● **Dataset extract**:
_ _ _ _

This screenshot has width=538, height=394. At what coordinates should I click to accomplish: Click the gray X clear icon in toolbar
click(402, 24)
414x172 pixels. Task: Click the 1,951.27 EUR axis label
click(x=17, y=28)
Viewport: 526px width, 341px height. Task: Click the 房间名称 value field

_ _ _ _

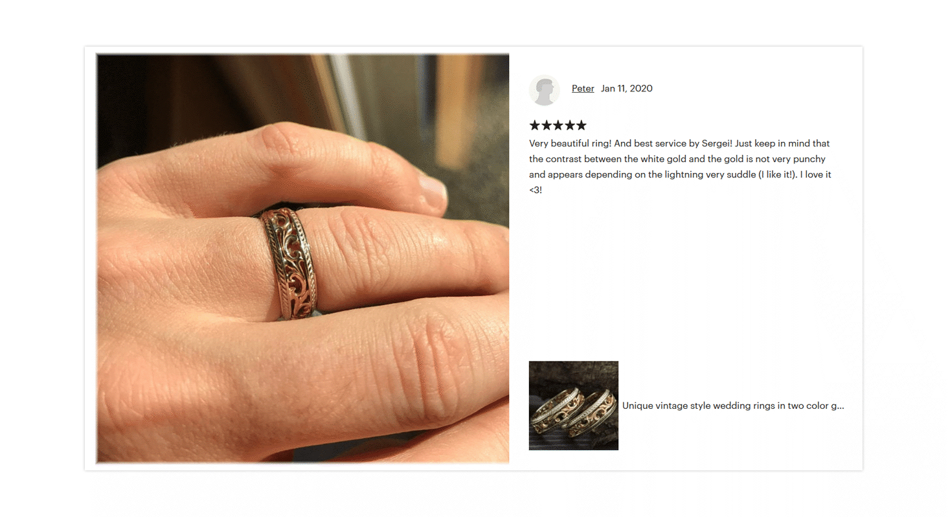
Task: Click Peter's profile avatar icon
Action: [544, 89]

_ _ _ _

● **Work item**:
Above are some records; copy exactly the lines from the one with "This screenshot has" through the one with "Viewport: 526px width, 341px", both included, and no others.

● **Task solution**:
This screenshot has width=538, height=394. At what coordinates should I click to accomplish: Click the gray X clear icon in toolbar
click(402, 24)
414x172 pixels. Task: Click the 1,951.27 EUR axis label
click(x=17, y=28)
Viewport: 526px width, 341px height. Task: Click the 房间名称 value field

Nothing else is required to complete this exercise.